One of his first efforts was the student film Shadowplay, a film about South African immigrants trying to adjust to life in London, which he wrote, directed, and edited. He progressed to filming music videos and commercials. He worked with many famous bands in the early-to-mid 80s, including a-ha, David Bowie, The Rolling Stones, Eddy Grant and The Human League.

==Filmography==
===Film===

| Year | Title | Director | Notes |
| 1982 | The Secret Policeman's Other Ball | Julien Temple |  |
| Oral History | Peter Chappell |  |
| 1983 | Mantrap | Julien Temple |  |
| 1985 | Restless Natives | Michael Hoffman |  |
| My Beautiful Laundrette | Stephen Frears |  |
| 1985 | Running Out of Luck | Julien Temple |  |
| 1986 | Absolute Beginners |  |
| 1987 | Prick Up Your Ears | Stephen Frears |  |
| Sammy and Rosie Get Laid |  |
| 1987 | Chuck Berry Hail! Hail!
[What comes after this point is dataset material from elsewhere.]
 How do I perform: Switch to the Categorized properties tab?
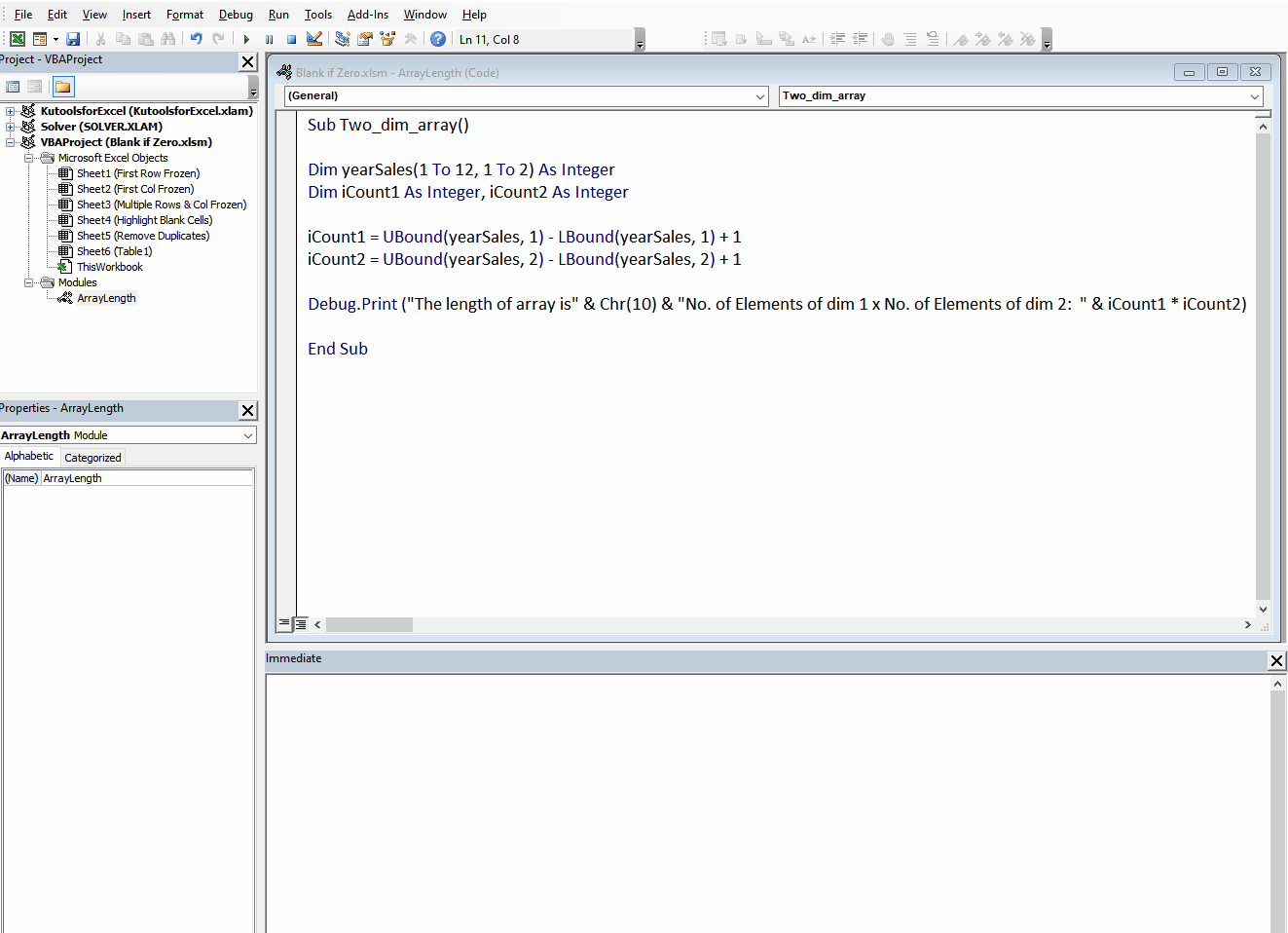point(92,456)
Rock'n’Roll | Taylor Hackford | Documentary film |
| 1988 | Earth Girls Are Easy | Julien Temple |  |
| 1989 | Cookie | Susan Seidelman |  |
| She-Devil |  |
| 1990 | The Grifters | Stephen Frears |  |
| 1991 | Let Him Have It | Peter Medak |  |
| 1992 | Hero | Stephen Frears |  |
| 1993 | Look Who's Talking Now | Tom Ropelewski |  |
| 1995 | Restoration | Michael Hoffman |  |
| 1996 | The Van | Stephen Frears |  |
| Kansas City | Robert Altman |  |
| One Fine Day | Michael Hoffman |  |
| 1997 | The Designated Mourner | David Hare |  |
| 1998 | The Object of My Affection | Nicholas Hytner |  |
| The Hi-Lo Country | Stephen Frears |  |
| 1999 | A Midsummer Night's Dream | Michael Hoffman |  |
| The Cider House Rules | Lasse Hallström |  |
| 2000 | State and Main | David Mamet |  |
| Pay It Forward | Mimi Leder |  |
| 2001 | Birthday Girl | Jez Butterworth |  |
| Buffalo Soldiers | Gregor Jordan |  |
| The Shipping News | Lasse Hallström |  |
| 2003 | Ned Kelly | Gregor Jordan | Also camera operator |
| Cheeky | David Thewlis |  |
| 2005 | Casanova | Lasse Hallström |  |
| An Unfinished Life |  |
| 2006 | The Hoax |  |
| 2007 | The Water Horse: Legend of the Deep | Jay Russell |  |
| 2008 | How to Lose Friends & Alienate People | Robert B. Weide |  |
| 2009 | The Proposal | Anne Fletcher |  |
| 2010 | Unthinkable | Gregor Jordan |  |
| Don't Be Afraid of the Dark | Troy Nixey |  |
| 2011 | Will | Ellen Perry |  |
| 2012 | The Guilt Trip | Anne Fletcher |  |
| 2014 | The Best of Me | Michael Hoffman |  |
| 2015 | Unfinished Business | Ken Scott |  |
| Hot Pursuit | Anne Fletcher |  |
| 2016 | The Comedian | Taylor Hackford |  |
| 2018 | Gore | Michael Hoffman | Unreleased |
| 2022 | The People We Hate at the Wedding | Claire Scanlon |  |

===Television===
TV movies

| Year | Title | Director |
|---|---|---|
| 1989 | Danny, the Champion of the World | Gavin Millar |

TV series

| Year | Title | Director | Notes |
|---|---|---|---|
| 1983-1988 | The Comic Strip | Sandy Johnson Stephen Frears Adrian Edmondson | 6 episodes |
| 1984 | Billy Rankin: Baby Come Back | Pete Cornish | TV special |
| 1991-1993 | Screen Two | David Hare Stephen Frears | Segments Heading Home and The Snapper |
| 1993 | The Young Indiana Jones Chronicles | Gavin Millar | Episode "Peking, March 1910" |
| 1995 | The Adventures of Young Indiana Jones | Deepa Mehta Gavin Millar | Segment "Journey of Radiance" |
| 1996 | Great Performances | Robert Altman | Episode "Jazz '34" |

==Awards==
- 1986 – won MTV Video Music Award for Best Cinematography for "The Sun Always Shines on T.V." by a-ha.
- nominated for ACE Award for Danny, the Champion of the World.
- 1990 – nominated for Independent Spirit Award for Best Cinematography for Earth Girls Are Easy.
- 2001 – nominated for Camerimage Golden Frog for Buffalo Soldiers.
- 2003 – nominated for AFI Award for Ned Kelly.